Every investor has thought about passive and active portfolio management at some point in their journey. This applies to both professional investors and those who simply invest casually for whatever reasons they may have. For professional investors, it is obvious that they have to an active approach to this. However, that is not always the case. Whatever strategy you choose should be what works best for you, not because someone said so.
What is Crypto Portfolio Management?
Crypto portfolio management is the act of selecting, allocating, and managing digital assets in a way that meets your financial objectives. It involves deciding which cryptocurrencies to invest in, how much to allocate to each asset, and when to buy or sell. Since the crypto market is highly volatile, having a solid portfolio management strategy is crucial to balancing risk and reward.

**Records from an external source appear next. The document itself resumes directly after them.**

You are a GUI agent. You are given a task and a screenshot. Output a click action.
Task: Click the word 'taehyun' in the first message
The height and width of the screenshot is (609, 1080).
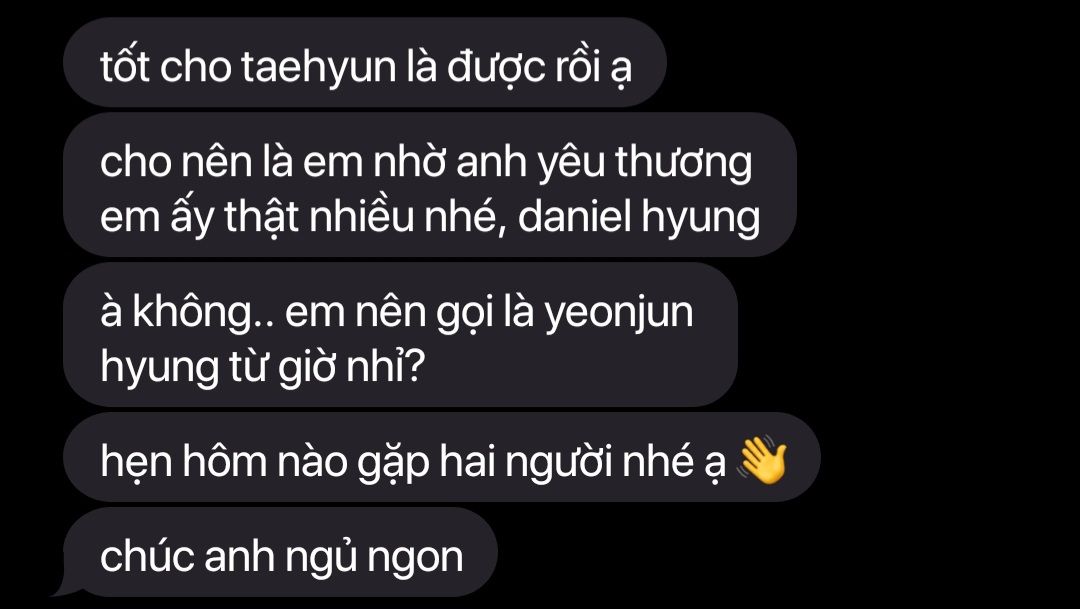point(319,68)
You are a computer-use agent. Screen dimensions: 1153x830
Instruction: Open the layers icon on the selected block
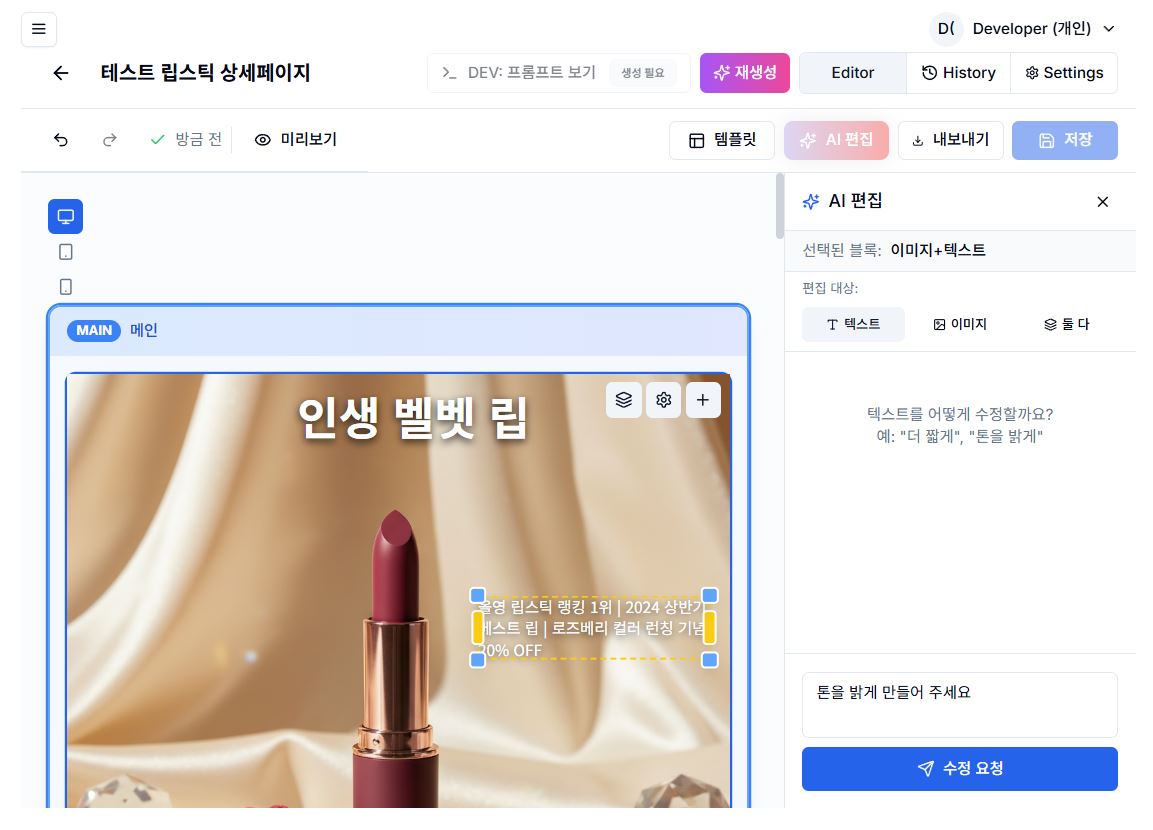coord(624,399)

There are two primary ways to manage your crypto assets. You could either try passive or active management. New investors find it hard to figure out the best strategy between passive or active crypto portfolio management. Each approach has its benefits and risks.
The Passive Approach
This is a long-term approach. All you have to do is buy and hold an asset for a long period (sometimes decades). The passive approach requires a lot of patience and resilience because you have to resist the temptation to sell whenever the market dips. The end goal is that your investment will yield capital gains and in some cases, dividends.
The strategy is really simple. You buy a mix of crypto with high potential, something like Bitcoin or Ethereum, and you allow it to mature. No constant checking or selling. This is one of the surest ways to future-proof your portfolio – great cryptos are those with a proven track record.
One of the biggest advantages of passive investing is its simplicity. It does not require continuous monitoring of the market. This makes it ideal for those who do not have the time or expertise to understand the charts. By avoiding excessive trading, passive investors also save on transaction fees, which can quickly add up.
However, some risks come with passive investing. Since it relies on the assumption that crypto assets will appreciate in the long run, investors are exposed to market fluctuations and without a strategy, they will lose heavily. If a particular crypto fails to recover from a dip, you have the options of selling at a loss, buying more of the coin to average down, or holding in hopes that it reverses its course.
The Active Approach
The active approach is usually done by professional traders and investors. It requires constant attention and a lot of mental work. You have to actively research the market to identify which coins to invest in and for how long because timing is also everything.
One of the advantages of this approach is that you can get multiple small wins in one day which can compound over time. For example, Bitcoin can rise by as high as 5% within hours and then fall back down. Knowing when to enter and exit can make all the difference between taking a profit or loss.
The downside to the active approach is that it is a full-time job. It consumes so much time and requires traders to be updated on current market trends. It requires some level of professionalism and constant engagement. Mistakes can be very costly and market volatility can lead to sudden and unexpected losses.
Another disadvantage is that it comes at a higher cost. Every time you place a trade you have to pay a transaction fee to the exchange platform or a regulatory body.
The Hybrid Approach
This approach is the balance between the passive and the active approach. It is perfect for those who want to keep an eye on their investment but don’t have the time or the resources needed to keep constant watch.
You can choose to invest long-term in high-potential crypto coins and at the same time, actively trade in some promising altcoins. This strategy does not tie up all your funds and also allows you to make some profits in the short term.
In 2024, Bitcoin was the great-performing crypto with a 125% growth, making it a good option for a passive investment plan. You can try out a 70 / 30 combination strategy. You invest 70% of your crypto portfolio in Bitcoin or any other high-cap coin and hold them for the long term. Then, spread the other 30% across various altcoins with good potential and actively trade them for fast returns.
Which Strategy Works Best?
There is no best strategy. Each approach has its pros and cons. However, each investment style is best suited for certain types of investors.
If you are a believer in the long-term potential of crypto or you prefer to not spend too much time worrying about investments, then the passive strategy is best for you. It is also the right approach for you if you do not want to spend too much money on transaction fees or you want to avoid the risks of the volatile market. This is best for those who do not like stress.
For those who have the time and the expertise to understand the crypto market, then the active strategy is the wise option. This is for people with a high tolerance to stress and risks. Some people love the thrill of the volatile crypto market and do not mind the active approach. So, if you like to gain frequently from short-term trading opportunities and can handle the emotional pressure, then this is your best option.
For most investors, a hybrid strategy offers a practical middle ground. By combining both approaches, you can take advantage of the stability of passive investing while also seizing short-term trading opportunities.
Final Thoughts
So far in 2025, about 28% of American adults (roughly 65 million) people own crypto. This figure has doubled over the past 3 years. This simply means more people will continue to invest in crypto and the industry will continue to expand.
You do not have to be a professional to own or manage your crypto assets. All you need to do is to find your investment style. You can choose to play it safe and choose the passive route or keep things exciting by becoming an active investor. There is no right or wrong strategy.
Businesses come with risks and so does crypto. Understand your risk tolerance, stick to your financial goals, and set out time to manage your portfolio.